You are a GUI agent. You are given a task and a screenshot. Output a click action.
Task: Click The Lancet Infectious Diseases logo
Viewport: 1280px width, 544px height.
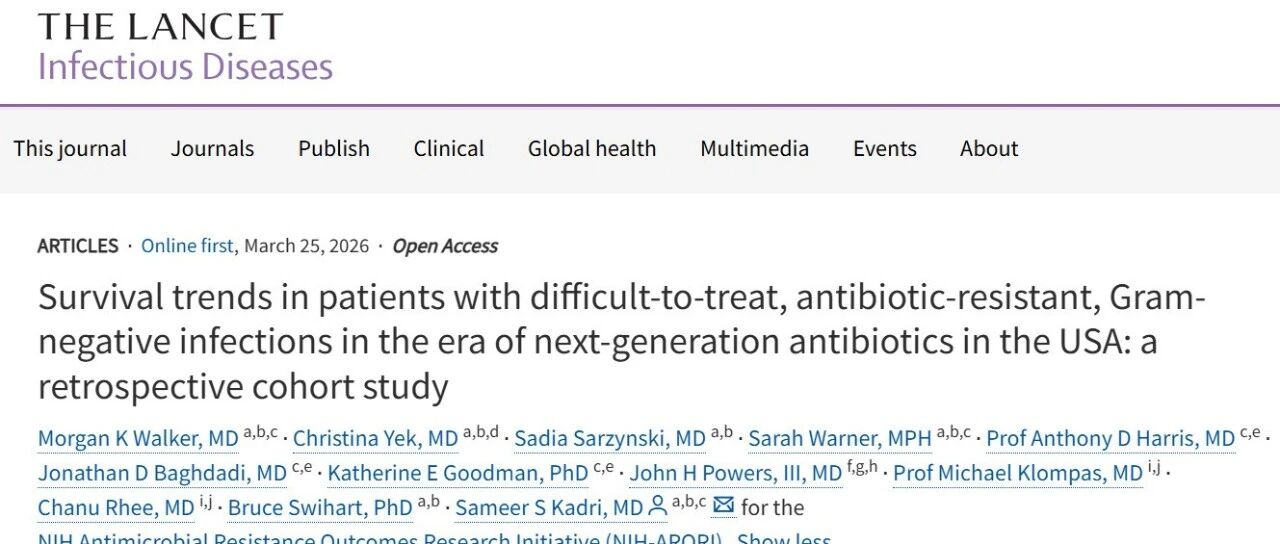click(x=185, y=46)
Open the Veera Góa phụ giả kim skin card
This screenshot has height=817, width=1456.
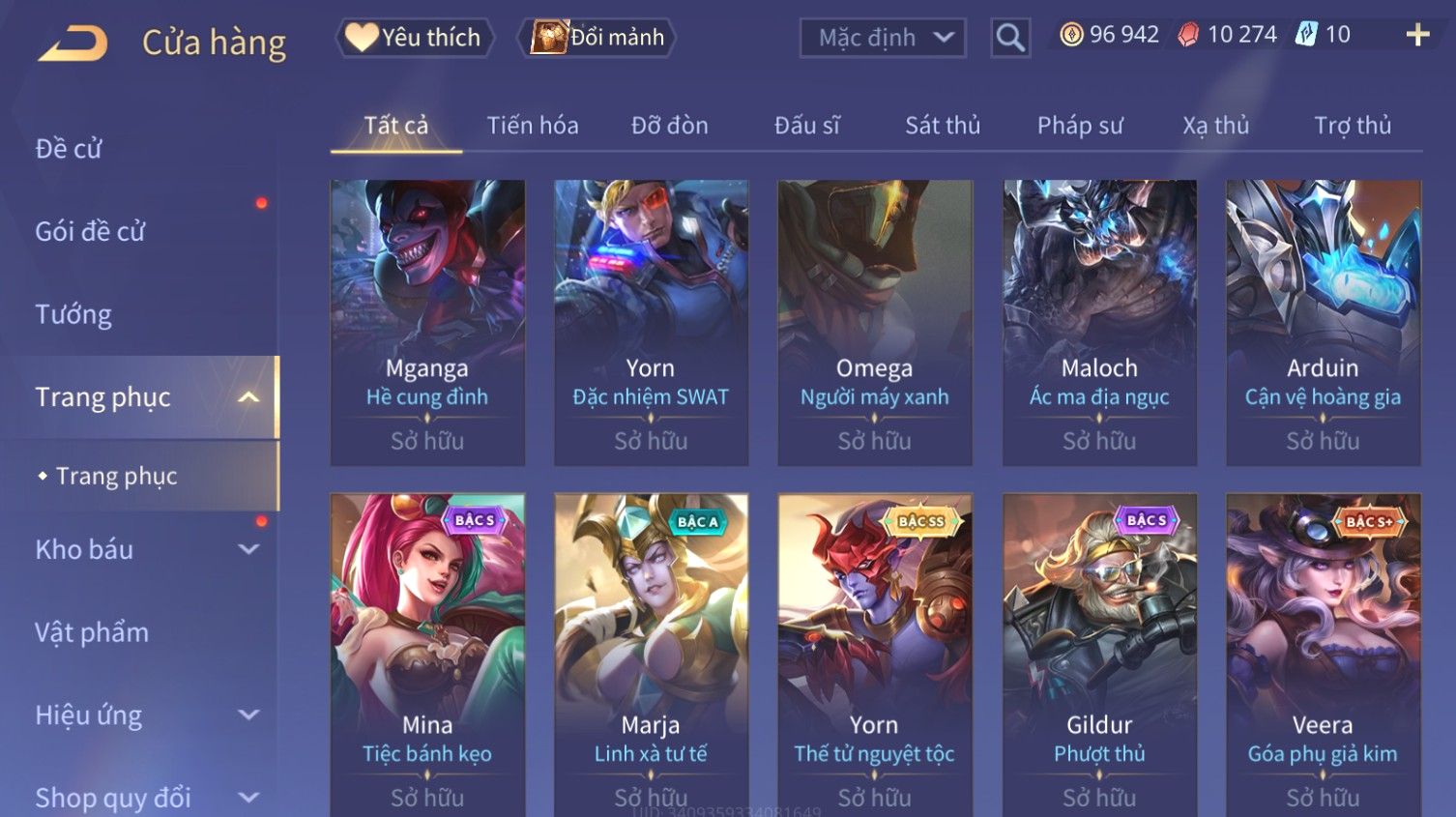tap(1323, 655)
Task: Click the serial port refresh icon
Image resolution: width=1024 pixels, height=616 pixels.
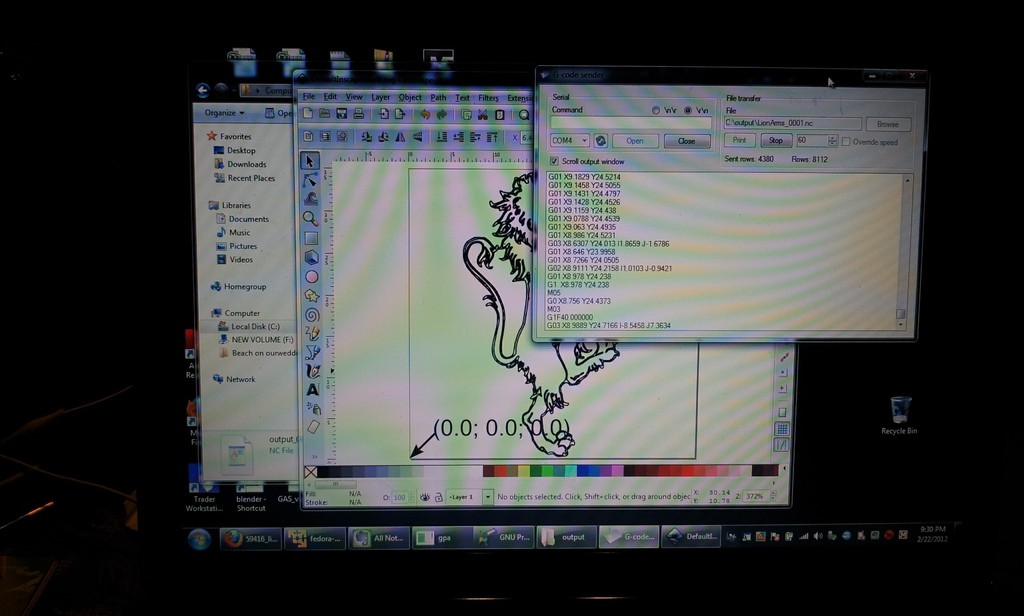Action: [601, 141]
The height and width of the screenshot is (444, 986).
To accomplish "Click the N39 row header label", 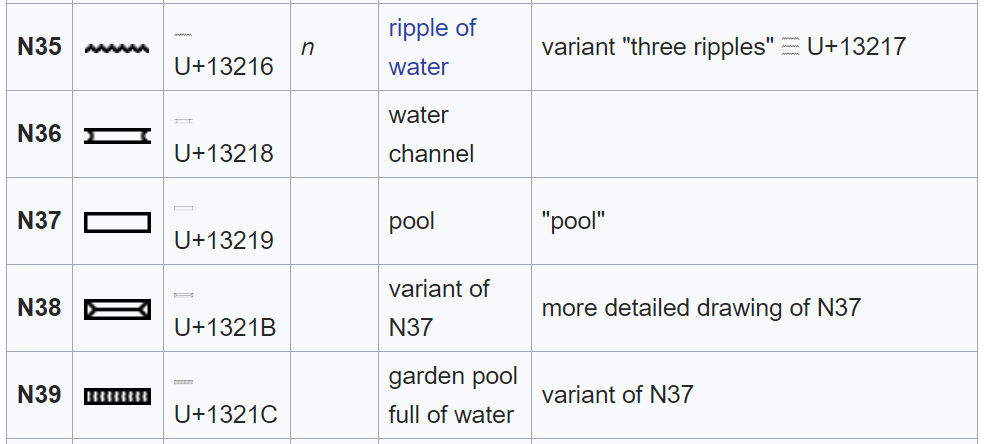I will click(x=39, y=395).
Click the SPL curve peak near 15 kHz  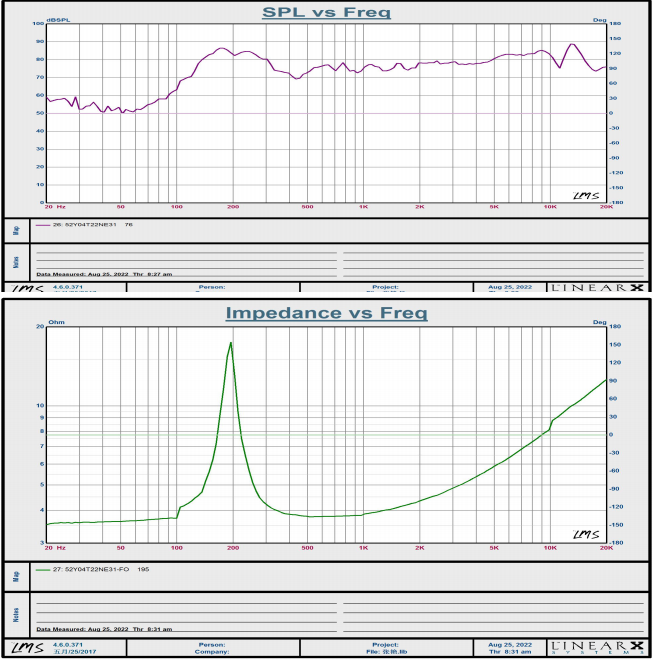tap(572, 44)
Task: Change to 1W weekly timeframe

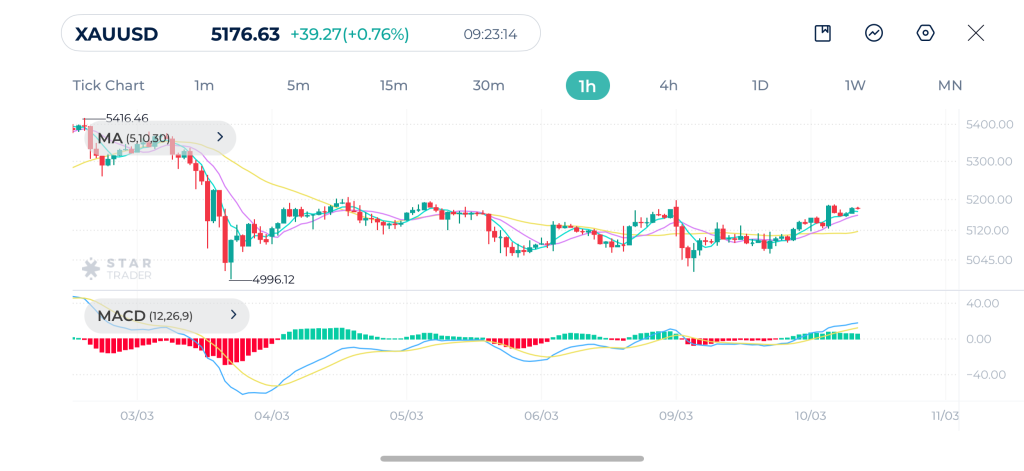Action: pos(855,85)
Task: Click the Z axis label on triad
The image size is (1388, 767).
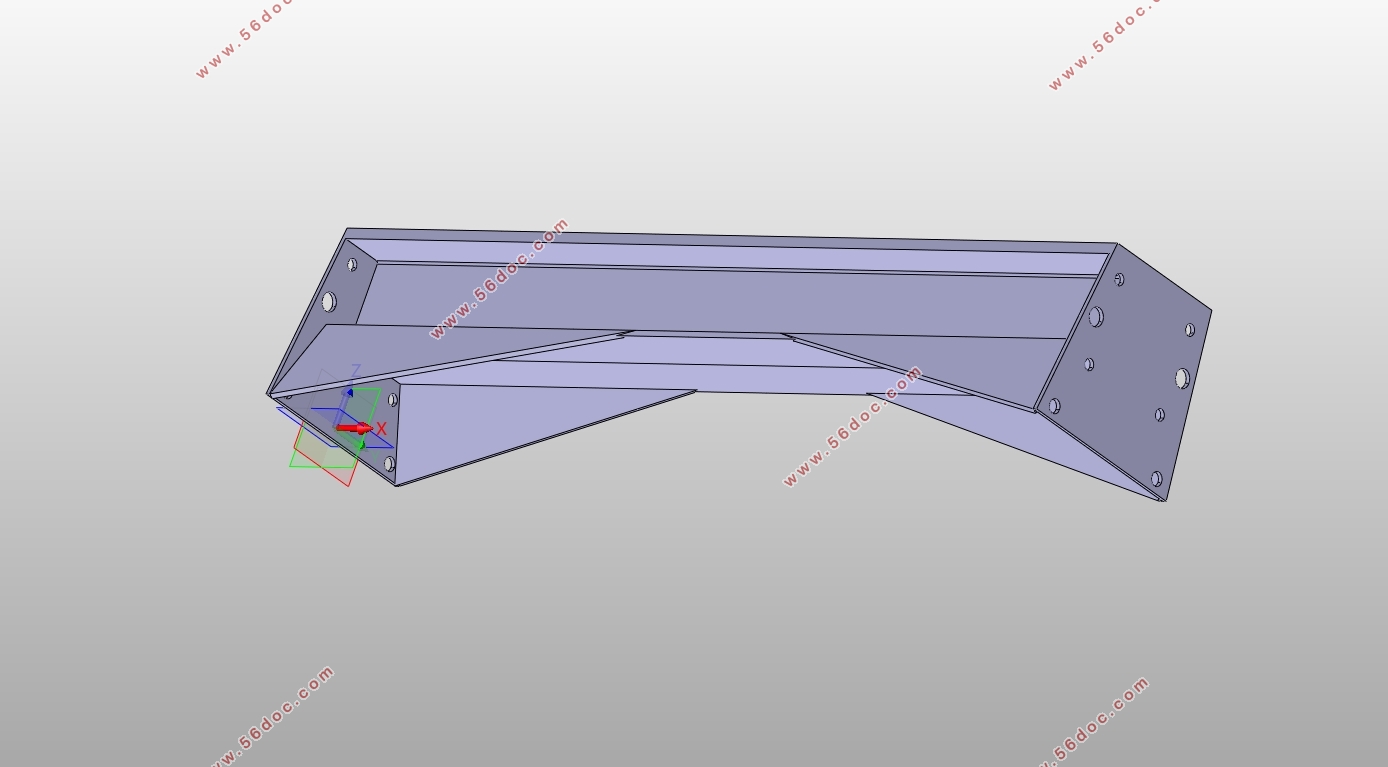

◇ ◇ ◇ ◇ ◇ ◇ ◇

__Task requirements__
Please take the lines from the beginning of the data above through the line holding "The height and" and transcribe them exactly, without any pictures.

__Result of this task__
You are a GUI agent. You are given a task and a screenshot. Output a click action.
Task: Click The Lancet Infectious Diseases logo
Viewport: 1280px width, 544px height.
click(x=185, y=46)
Open the Veera Góa phụ giả kim skin card
This screenshot has height=817, width=1456.
tap(1323, 655)
Task: Click the serial port refresh icon
Image resolution: width=1024 pixels, height=616 pixels.
Action: [601, 141]
The height and width of the screenshot is (444, 986).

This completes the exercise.